After Sen. Lee Heider, R-Twin Falls, opened debate against confirming Joan Hurlock to the Fish & Game Commission, Sen. Bert Brackett, R-Rogerson, offered a substitute motion, to approve her nomination. Heider contended Hurlock should not be confirmed because she’s not an avid hunter. “She has no experience in the field,” he told the Senate. “I think that experience is extremely important to being appointed to a commission to represent the values and views that hunters in our region experience.” He compared it to a nominee for the Commission for the Blind & Visually Impaired who has experience living as a blind person. “Without that experience, I don’t know how we make those decisions, because they’re based primarily upon our experiences in life, so if you haven’t shared the experiences, I don’t think you can make the correct decisions,” he said.
Brackett told the Senate, “Process matters,” and detailed the process by which Hurlock was nominated.
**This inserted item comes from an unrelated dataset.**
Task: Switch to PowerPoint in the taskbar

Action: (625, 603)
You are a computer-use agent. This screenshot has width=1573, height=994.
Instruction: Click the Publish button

All candidates were interviewed and screened by a committee, which forwarded three names to Gov. Butch Otter; he selected Hurlock. He read from a flier from “Shafted Sportsmen” opposing Hurlock’s confirmation. “Senators, these are very strong statements, and they are untrue in many respects,” Brackett said.
“I submit there has been an attempt to skew the confirmation process. It started with the flier. … Many of the calls and emails have been sour grapes.” The statute, he said, requires commissioners to be “well informed upon and interested in the subject of wildlife conservation and restoration.”
Said Brackett, “Many want to hold Joan Hurlock to a higher standard or to a different standard. If we want to do that, we should change the statute. A lot of this has been driven by a vocal minority who did not get their guy appointed.”